Friday, July 01 2016

DEMOS report looks ‘inside the EDL’

 Following the recent publication of two reports looking at the EDL and the rise of the far-right in the UK (see here and here), the think-tank DEMOS has published a report looking at the attitudes, beliefs and behaviours of the EDL’s supporters on social networking sites.

Entitled, ‘Inside the EDL: Populist politics in a digital age', the report comprises responses from 1295 sympathisers and supporters, including data on their “demographics, involvement in EDL activity, political attitudes and social views.”
Jamie Bartlett, the author of the report, describes the EDL as afacebook group with a militant wing”, and argues that most of the EDL’s activity takes place online.

DEMOS conducted surveys using an online sample recruited through the EDL’s Facebook supporters. Some of the key findings of the report include:

•    EDL supporters are “disproportionately likely to be out of work: A significant percentage of supporters are unemployed – although this is especially true of older supporters. Among 16–24-year-old EDL supporters, 28 per cent are unemployed, compared with a national average of 20 per cent for the same age group. Among 25– 64-year-olds, 28 per cent of EDL supporters are unemployed, compared with a national average of 6 per cent.

•    Immigration is the biggest concern among EDL supporters: Although the group’s leaders claim Islamic extremism is the EDL’s primary raison d’etre, supporters appear to care more about immigration: 42 per cent consider immigration one of the top two issues facing the country, with 31 per cent citing Islamic extremism.
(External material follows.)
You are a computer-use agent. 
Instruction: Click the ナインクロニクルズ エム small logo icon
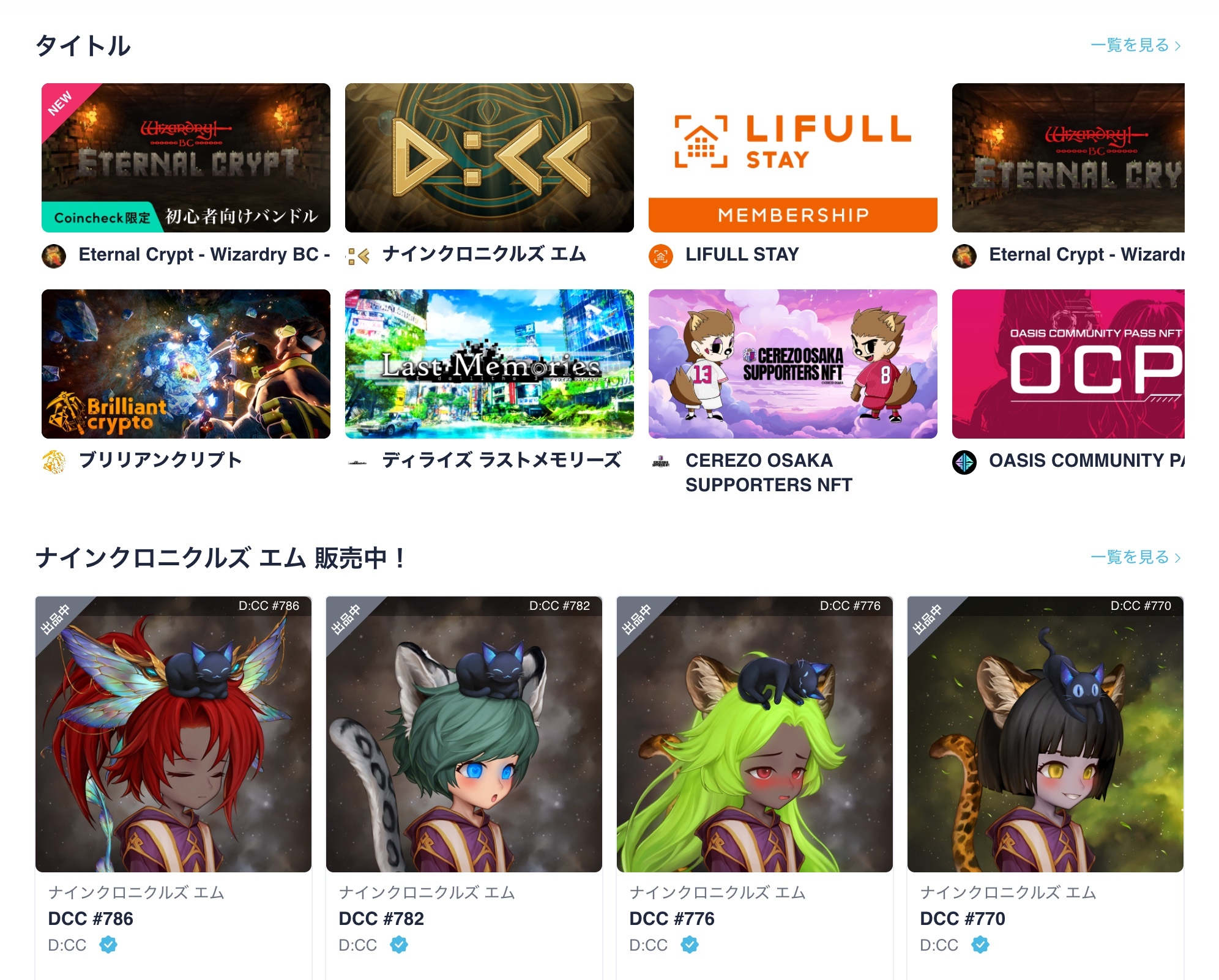(358, 256)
•    The BNP is the most popular political party among EDL supporters: Although members of the BNP are not officially welcome at EDL demonstrations, 34 per cent of EDL supporters vote for the BNP.

•    Supporters have low levels of ‘social capital’ and high levels of pessimism: Only 32 per cent of EDL respondents, compared with 55 per cent for the general population as a whole, agreed with the statement ‘in general, people can be trusted’, which is considered to be a good proxy measure for social capital. The group is also extremely pessimistic about the future, compared with the general public.
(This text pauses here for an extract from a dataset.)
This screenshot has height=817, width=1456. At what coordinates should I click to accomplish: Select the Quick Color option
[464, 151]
•    Supporters join the EDL because of a combination of opposition to Islam or Islamism, and to preserve national and cultural values: Nearly half (41 per cent) of supporters claim to have joined the EDL because of their views on Islam. While some directed abuse at all Muslims, others made more nuanced criticisms, condemning ‘political Islam’ and ‘Muslim extremists’. A large number cited a love of England, commitment to preservation of traditional national and cultural values, and representation of the interests of ‘real’ British countrymen (31 per cent) as their reason for joining. In many cases this amounted to a defence of liberal values from perceived outside forces such as Islam. It is of interest that no one cited immigration as an important reason for joining the group, although it is the biggest concern facing members.

The Report’s recommendations include engaging with the EDL’s supporters and addressing wider issues that contribute towards their sense of disenfranchisement and exclusion including joblessness, immigration and low levels of trust in political institutions.

The report states:

“The EDL appears to be symptomatic of a new brand of loosely nationalist movements across Europe, which finds common cause in opposing a perceived Islamification of secular liberal and Christian societies. These groups lay claim to the mantle of the enlightenment, espousing support for fundamental liberal values of free speech, democracy and equality, which they seek to defend from the threat of Islam … There is little doubt that the EDL contains some racist and openly anti-Islamic elements – but this is by no means true of all supporters. The task ahead is to engage with those who are sincere democrats, and isolate those who are not.

“Anti-Islam and anti-Islamist sentiment is an important, but not the primary, concern among supporters. Any concerted effort to limit the group’s support would therefore require addressing a much broader set of concerns about immigration, joblessness, pessimism and a general decline in social capital and trust in political institutions. These challenges transcend single groups like the EDL, but unless they are dealt with, groups like the EDL will continue to grow.”